Do this: Turn the lines below into a Markdown table with the columns Row and Text. Number each line and leave out any blank ones.

Input for this task:
================
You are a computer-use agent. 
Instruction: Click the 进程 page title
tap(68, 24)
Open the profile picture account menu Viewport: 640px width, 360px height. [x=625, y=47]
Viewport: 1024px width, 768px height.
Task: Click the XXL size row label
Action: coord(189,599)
================
Worked answer:
| Row | Text |
|---|---|
| 1 | You are a computer-use agent.  |
| 2 | Instruction: Click the 进程 page title |
| 3 | tap(68, 24) |
| 4 | Open the profile picture account menu Viewport: 640px width, 360px height. [x=625, y=47] |
| 5 | Viewport: 1024px width, 768px height. |
| 6 | Task: Click the XXL size row label |
| 7 | Action: coord(189,599) |